Could you copy every record below exactly, leaving out the pictures?

-- Opening Marker --

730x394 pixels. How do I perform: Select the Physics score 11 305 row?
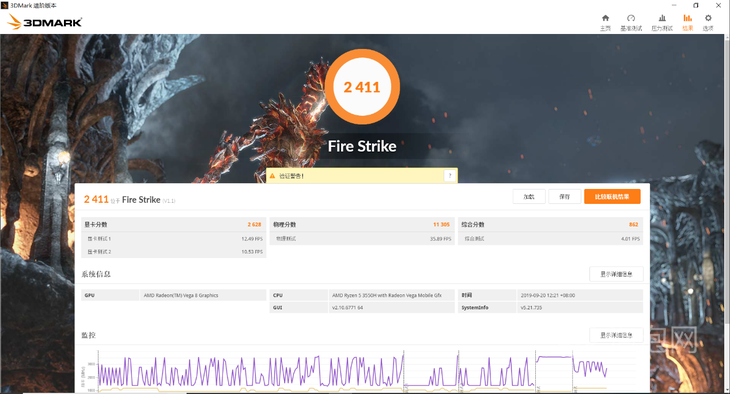[362, 224]
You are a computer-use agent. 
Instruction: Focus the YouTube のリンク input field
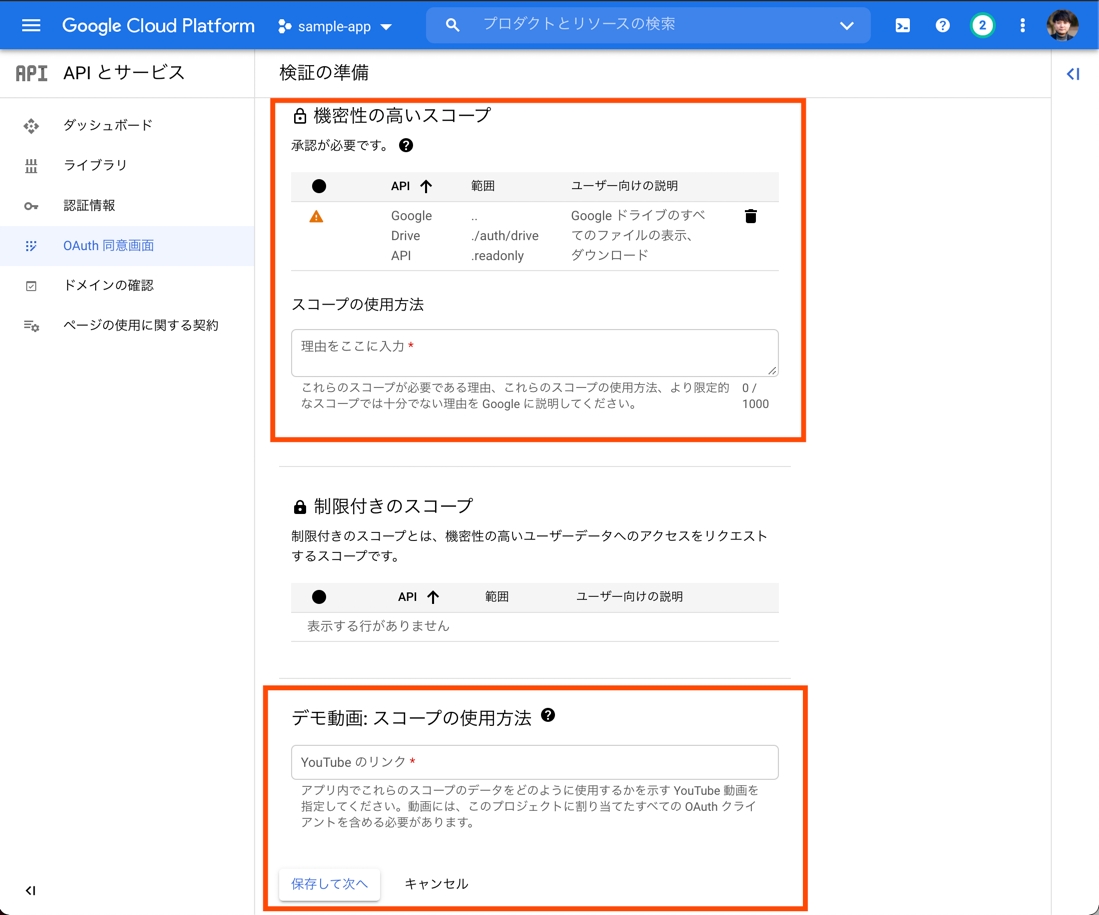point(534,762)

-- Closing Marker --

Your response:
730x394 pixels. How do I perform: Select the Physics score 11 305 row?
[362, 224]
You are a computer-use agent. 
Instruction: Focus the YouTube のリンク input field
point(534,762)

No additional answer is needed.